Other mainstream churches with
more progressive leadership,
simply flinch and bow to the
radicals at every turn. They
have to, if they want to retain
members these days.
Further complicating matters is that leading Reconstruction
thinkers, along with their
fellow travelers, the Dominionists,
are all but invisible to non-fundamentalist
America.
(I will spare you the agony of the endless doctrinal hair-splitting
that comes with making fundamentalist
distinctions of any sort-I
would not do that to a dog.
But if you are disposed toward
self-punishment, you can take
it upon yourself to learn the
differences between Dominionism,
Pretribulationism, Midtribulationism,
and Posttribulationism, Premillennialism,
Millennialism I recommend the
writings of the British author
and scholar George Monbiot,
who has put the entire maddening
scheme of it all together-corporate
implications, governmental
and psychological meaning-in
a couple of excellent books.)
Fundamentalists such as my family have no idea how thoroughly
they have been orchestrated
by agenda-driven Christian
media and other innovations
of the past few decades. They
probably would not care now,
even if they knew. Like most
of their tribe (dare we say
class, in a nation that so
vehemently denies it has a
class system?) they want to
embrace some simple foundational
truth that will rationalize
all the conflict and confusion
of a postmodern world. Some
handbook that will neatly explain
everything, make all their
difficult decisions for them.
And among these classic American
citizens, prone toward religious
zealotry since the Great Awakening
of the 18th Century, what rock
could appear more dependable
upon which to cling than the
infallible Holy Bible? From
there it was a short step for
Christian Dominionist leaders
to conclude that such magnificent
infallibility should be enforced
upon all other people, in the
same spirit as the Catholic
Spanish Conquistadors or the
Arab Muslim Moors before them.
It's an old, old story, a brutal
one mankind cannot seem to
shake.
Christian Reconstruction and Dominionist strategists make
clear in their writings that
home-schooling and Christian
academies have been and continue
to create the Rightist Christian
cadres of the future, enabling
them to place ever-increasing
numbers of believers in positions
of governmental influence.
The training of Christian cadres
is far more sophisticated than
the average liberal realizes.
There now stretches a network
of dozens of campuses across
the nation, each with its strange
cultish atmosphere of smiling
Christian pod people, most
of them clones of Jerry Fallwell's
Liberty University in Lynchburg,
Virginia. But how many outsiders
know the depth and specificity
of political indoctrination
in these schools? For example,
Patrick Henry College in Purcellville,
Virginia, a college exclusively
for Christian home-schoolers,
offers programs in strategic
government intelligence, legal
training and foreign policy,
all with a strict, Bible-based "Christian
worldview." Patrick Henry
is so heavily funded by the
Christian right it can offer
classes below cost.

Stored records -

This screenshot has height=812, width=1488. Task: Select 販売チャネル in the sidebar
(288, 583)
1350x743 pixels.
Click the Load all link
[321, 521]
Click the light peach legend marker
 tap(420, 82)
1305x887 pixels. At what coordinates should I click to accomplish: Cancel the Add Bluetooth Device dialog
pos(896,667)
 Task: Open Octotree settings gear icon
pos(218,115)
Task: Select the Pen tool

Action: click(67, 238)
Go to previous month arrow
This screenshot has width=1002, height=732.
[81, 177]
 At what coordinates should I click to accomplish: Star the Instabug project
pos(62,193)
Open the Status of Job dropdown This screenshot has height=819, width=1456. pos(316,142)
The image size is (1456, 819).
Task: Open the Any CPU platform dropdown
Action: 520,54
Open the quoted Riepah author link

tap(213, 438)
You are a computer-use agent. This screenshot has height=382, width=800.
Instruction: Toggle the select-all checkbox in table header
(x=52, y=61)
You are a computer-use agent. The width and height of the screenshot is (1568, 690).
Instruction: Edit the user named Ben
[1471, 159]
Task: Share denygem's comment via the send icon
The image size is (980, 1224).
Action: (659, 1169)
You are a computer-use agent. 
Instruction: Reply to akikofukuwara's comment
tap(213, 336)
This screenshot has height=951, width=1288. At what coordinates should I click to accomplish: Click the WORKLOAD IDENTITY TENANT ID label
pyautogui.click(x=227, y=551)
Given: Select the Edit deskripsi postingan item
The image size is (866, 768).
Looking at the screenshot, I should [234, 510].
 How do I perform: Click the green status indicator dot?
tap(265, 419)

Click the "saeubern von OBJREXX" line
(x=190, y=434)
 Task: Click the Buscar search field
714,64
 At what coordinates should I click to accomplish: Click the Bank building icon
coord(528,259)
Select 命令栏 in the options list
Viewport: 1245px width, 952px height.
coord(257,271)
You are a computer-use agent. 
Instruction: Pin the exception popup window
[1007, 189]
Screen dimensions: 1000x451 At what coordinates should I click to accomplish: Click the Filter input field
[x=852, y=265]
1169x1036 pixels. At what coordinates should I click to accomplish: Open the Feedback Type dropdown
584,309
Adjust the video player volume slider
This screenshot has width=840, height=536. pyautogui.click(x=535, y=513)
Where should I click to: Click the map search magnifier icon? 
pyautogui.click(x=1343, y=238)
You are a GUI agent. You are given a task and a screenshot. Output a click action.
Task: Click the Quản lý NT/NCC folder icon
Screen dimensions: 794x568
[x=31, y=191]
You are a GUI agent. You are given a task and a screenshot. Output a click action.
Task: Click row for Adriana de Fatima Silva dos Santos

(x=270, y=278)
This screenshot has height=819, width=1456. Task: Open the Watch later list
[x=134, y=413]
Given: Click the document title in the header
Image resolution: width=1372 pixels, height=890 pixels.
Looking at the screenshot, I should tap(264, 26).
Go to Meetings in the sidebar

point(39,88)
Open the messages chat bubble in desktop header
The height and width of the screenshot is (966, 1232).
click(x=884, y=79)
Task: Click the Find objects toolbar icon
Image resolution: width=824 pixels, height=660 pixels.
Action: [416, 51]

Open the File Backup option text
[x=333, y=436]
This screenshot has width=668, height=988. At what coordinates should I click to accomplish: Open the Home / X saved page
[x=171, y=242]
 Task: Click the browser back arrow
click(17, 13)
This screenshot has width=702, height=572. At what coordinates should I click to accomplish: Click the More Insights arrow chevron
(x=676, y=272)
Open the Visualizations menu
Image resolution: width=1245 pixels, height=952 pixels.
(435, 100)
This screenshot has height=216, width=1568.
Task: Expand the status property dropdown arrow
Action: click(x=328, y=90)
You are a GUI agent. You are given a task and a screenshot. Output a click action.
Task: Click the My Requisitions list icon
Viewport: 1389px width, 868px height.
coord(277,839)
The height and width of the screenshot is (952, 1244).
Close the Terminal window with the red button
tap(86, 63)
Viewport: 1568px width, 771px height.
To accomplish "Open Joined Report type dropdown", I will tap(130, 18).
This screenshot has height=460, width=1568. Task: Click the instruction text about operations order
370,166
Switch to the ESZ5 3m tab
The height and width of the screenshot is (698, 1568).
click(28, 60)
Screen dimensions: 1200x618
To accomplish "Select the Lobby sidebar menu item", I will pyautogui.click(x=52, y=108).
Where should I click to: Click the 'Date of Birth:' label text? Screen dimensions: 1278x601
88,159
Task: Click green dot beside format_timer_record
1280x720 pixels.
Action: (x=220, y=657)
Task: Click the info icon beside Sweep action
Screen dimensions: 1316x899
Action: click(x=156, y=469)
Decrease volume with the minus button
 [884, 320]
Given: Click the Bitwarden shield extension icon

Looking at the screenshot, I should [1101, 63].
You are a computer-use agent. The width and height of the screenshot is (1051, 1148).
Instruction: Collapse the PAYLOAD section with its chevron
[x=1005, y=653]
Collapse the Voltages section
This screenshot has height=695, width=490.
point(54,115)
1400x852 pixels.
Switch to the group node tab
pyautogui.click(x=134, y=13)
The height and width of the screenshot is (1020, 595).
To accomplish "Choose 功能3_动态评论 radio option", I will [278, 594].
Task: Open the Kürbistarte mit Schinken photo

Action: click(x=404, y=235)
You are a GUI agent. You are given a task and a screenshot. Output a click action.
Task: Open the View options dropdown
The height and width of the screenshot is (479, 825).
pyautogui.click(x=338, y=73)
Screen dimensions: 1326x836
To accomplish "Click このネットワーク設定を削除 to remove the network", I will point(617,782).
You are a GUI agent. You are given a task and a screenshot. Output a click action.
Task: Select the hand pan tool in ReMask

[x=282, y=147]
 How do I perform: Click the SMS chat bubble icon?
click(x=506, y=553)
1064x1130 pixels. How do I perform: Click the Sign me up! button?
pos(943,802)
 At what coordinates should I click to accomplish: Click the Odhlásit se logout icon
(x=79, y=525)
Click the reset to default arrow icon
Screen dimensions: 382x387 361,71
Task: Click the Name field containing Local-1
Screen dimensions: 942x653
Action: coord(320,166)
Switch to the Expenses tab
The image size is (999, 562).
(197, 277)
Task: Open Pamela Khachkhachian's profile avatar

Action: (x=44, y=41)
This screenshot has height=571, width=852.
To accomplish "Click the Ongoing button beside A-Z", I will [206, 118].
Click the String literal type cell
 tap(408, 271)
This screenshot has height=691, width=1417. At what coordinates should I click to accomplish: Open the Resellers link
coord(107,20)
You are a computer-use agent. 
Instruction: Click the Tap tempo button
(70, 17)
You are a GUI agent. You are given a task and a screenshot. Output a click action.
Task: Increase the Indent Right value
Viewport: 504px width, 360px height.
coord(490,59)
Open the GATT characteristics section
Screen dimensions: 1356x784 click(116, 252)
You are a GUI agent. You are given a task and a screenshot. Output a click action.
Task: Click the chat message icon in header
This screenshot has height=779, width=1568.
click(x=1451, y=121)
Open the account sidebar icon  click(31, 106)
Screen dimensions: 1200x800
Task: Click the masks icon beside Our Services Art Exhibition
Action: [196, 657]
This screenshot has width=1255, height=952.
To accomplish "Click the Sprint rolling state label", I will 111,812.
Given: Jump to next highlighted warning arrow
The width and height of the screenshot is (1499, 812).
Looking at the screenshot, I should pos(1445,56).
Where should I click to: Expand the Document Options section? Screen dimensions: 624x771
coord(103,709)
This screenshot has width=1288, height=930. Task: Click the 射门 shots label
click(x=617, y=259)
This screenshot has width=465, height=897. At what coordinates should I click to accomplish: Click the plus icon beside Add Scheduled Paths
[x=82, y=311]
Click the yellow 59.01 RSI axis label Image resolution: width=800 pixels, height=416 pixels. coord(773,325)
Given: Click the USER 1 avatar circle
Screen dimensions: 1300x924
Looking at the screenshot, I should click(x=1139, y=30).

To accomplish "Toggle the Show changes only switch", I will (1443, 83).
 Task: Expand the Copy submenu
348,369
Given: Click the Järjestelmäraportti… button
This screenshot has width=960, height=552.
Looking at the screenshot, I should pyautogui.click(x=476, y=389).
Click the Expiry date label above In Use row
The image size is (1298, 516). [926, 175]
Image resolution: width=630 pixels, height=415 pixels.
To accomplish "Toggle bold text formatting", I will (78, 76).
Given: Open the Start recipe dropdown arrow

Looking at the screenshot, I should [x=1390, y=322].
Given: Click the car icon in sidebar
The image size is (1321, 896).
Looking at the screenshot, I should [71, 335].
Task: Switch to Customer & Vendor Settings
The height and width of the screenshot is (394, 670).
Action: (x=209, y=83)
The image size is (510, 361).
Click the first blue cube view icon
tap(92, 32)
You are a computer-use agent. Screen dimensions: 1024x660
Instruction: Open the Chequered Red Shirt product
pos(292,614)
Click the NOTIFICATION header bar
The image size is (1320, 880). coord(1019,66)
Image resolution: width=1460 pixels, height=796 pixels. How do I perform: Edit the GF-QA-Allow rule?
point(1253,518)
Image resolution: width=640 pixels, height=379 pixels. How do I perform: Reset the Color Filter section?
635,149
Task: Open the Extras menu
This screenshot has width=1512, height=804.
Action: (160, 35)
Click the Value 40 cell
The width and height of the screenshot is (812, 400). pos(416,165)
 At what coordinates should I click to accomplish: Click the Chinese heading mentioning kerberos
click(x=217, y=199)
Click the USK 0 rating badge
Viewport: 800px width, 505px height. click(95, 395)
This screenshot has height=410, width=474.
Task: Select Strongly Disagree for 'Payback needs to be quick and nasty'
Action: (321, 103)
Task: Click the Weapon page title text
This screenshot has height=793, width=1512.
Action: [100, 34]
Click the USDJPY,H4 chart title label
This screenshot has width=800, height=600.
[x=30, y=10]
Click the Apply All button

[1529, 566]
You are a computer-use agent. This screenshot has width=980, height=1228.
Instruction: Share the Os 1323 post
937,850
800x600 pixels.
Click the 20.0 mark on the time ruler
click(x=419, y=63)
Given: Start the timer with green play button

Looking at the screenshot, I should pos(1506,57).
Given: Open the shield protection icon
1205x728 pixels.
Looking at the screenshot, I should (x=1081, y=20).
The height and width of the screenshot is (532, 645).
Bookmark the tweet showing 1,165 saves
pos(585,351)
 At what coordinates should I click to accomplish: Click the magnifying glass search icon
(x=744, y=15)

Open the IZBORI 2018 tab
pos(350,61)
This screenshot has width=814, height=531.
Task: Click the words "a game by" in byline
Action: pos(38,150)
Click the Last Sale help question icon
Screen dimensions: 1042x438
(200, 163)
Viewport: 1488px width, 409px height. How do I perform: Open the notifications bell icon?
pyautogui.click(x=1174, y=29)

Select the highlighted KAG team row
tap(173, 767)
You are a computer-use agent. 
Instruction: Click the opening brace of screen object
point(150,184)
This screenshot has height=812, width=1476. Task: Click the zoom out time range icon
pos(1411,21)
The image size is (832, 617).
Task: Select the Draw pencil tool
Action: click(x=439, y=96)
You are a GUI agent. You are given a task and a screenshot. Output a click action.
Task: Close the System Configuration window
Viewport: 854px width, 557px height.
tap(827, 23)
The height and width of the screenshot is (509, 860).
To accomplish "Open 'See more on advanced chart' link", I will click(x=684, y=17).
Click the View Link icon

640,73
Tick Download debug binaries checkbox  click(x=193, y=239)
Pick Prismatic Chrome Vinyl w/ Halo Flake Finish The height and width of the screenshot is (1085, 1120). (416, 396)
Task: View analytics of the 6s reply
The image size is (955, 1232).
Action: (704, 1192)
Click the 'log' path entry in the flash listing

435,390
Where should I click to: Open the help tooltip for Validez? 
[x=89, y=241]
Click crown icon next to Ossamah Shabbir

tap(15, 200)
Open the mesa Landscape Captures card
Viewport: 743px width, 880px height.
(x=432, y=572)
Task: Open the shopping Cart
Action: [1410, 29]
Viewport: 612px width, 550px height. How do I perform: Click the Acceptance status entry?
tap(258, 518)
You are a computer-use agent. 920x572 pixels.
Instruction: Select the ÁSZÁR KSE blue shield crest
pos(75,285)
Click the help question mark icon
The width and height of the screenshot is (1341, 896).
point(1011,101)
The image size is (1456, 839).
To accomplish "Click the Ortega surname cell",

To be done -
Carry the essay on Christian Reconstruction and Dominionism forward from its final sentence.

Result of the task -
In the Bush
administration, seven percent
of all internships are handed
out to Patrick Henry students,
along with many others distributed
among similar religious rightist
colleges. The Bush administration
also recruits from the faculties
of these schools, i.e. the
appointments of right-wing
Christian activist Kay Coles
James, former dean of the Pat
Robertson School of government,
as director of the U.S. office
of personnel. What better position
than the personnel office from
which to recruit more fundamentalists?
Scratch any of these supposed
academics and you will find
a Christian zealot. I know
because I have made the mistake
of inviting a few of these
folks to cocktail parties.
One university department head
told me he is moving to rural
Mississippi where he can better
recreate the lifestyle of the
antebellum South, and its "Confederate
Christian values." It
gets real strange real quick.
Lest the these
Christians be underestimated,
remember that it was their
strategists whose "stealth
ideology" managed the
takeover of the Republican
Party in the early 1990s. That
takeover now looks mild in
light of today's neocon Christian
implantations in the White
House, the Pentagon and the
Supreme Court and other federal
entities. As much as liberals
screech in protest, few understand
the depth and breadth of the
Rightist Christian takeover
underway. They catch the scent
but never behold the beast
itself.
Yesterday I
heard a liberal Washington-based
political pundit on NPR say
the Radical Christian right's
local and regional political
action peak was a past fixture
of the Reagan era. I laughed
out loud (it was a bitter laugh)
and wondered if he had ever
driven 20 miles eastward on
U.S. Route 50 into the suburbs
of Maryland, Virginia or West
Virginia. The fellow on NPR
was a perfect example of the
need for liberal pundits to
get their heads out of their
asses, get outside the city,
quit cruising the Internet
and meet some Americans who
do not mirror their own humanist
educations and backgrounds.
If they did, they would grasp the importance The Rapture
has taken on in American national
and international politics.
Despite the media's shallow
interpretation of The Rapture's
significance, it is a hell
of a lot more than just a couple
hundred million Left Behind
books sold. The most significant
thing about the Left Behind
series is that, although they
are classified as "fiction," most
fundamentalist readers I know
accept the series as an absolute
reality soon coming to a godless
planet near you. It helps to
understand that everything
is literal in the Fundamentalist
voter universe.
I'll Fly Away,
Oh Lordy (But you won't.)
Yes, when The Rapture comes Christians with the right credentials
will fly away. But you and
I, dear reader, will probably
be among those who suffer a
thousand-year plague of boils.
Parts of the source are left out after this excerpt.